Starch: Avoid any starchy vegetables like potatoes and yams as well as regular flour. Yeah I know… potatoes are the Lords work and the greatest thing that McDonald’s ever shared with the world, but there are alternatives. Replace Mashed Potatoes with Mashed Cauliflower- I didn’t like cauliflower prior to my keto lifestyle, but at this very moment, I’m eating a pizza made wholly from it! The recipe can be found HERE.
Trans Fats: Margarine or any other spreadable butter should be avoided as they contain hydrogenated fats. I’m sure you have no clue what it is but it’s crap and no good for you. Remember when you were a kid and they said fat wasn’t good for you? That’s what they were talking about. I recommend Kerrygold Butter, it’s grass fed and it doesn’t have a bunch of ingredients that I can’t pronounce.

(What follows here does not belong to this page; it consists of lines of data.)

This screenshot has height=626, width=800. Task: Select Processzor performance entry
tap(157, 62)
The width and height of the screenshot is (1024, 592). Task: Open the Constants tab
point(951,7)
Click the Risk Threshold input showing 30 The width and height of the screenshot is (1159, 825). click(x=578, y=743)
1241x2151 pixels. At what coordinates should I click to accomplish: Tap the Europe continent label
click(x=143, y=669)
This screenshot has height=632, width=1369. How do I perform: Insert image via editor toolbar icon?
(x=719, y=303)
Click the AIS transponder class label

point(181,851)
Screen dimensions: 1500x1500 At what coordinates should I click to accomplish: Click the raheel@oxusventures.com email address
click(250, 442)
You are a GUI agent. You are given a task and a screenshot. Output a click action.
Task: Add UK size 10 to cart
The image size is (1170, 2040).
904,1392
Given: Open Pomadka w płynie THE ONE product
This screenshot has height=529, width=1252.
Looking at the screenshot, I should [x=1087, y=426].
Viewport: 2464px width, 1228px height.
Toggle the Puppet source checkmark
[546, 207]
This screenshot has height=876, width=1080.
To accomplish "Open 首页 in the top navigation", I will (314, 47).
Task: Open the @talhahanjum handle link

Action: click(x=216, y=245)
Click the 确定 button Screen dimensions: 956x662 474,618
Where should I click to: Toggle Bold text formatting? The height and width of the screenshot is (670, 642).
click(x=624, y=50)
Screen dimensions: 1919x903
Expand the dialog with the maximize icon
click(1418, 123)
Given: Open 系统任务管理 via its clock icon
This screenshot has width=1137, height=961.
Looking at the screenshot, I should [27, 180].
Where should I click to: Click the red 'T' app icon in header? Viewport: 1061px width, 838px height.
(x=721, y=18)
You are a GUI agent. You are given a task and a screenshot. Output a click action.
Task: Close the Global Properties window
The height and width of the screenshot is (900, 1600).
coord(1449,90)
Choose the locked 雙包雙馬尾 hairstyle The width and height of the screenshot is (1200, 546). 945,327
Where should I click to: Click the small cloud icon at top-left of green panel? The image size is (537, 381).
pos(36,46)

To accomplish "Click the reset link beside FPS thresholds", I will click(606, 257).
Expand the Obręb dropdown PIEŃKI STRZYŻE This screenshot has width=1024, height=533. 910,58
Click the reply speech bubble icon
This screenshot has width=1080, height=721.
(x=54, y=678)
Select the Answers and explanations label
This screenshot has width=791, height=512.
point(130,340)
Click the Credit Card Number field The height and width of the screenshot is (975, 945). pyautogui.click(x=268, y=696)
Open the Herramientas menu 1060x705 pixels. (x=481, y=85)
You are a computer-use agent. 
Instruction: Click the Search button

Fruits: Avoid any large fruits (apples, oranges, bananas) as they’re extremely high in sugar. Some berries can be eaten again in moderation, but I’d suggest staying away from fruits all together. If I can’t find an alternative, I tend to grab a handful of blueberries or two strawberries.
Low-fat foods: Okay seriously… If I have to really explain this, somethings wrong. Keto is a HIGH FAT DIET right? *inserts blank stare*
If I must, remember that these tend to be much higher in carbs and sugar than full-fat versions so don’t waste your time or money on them.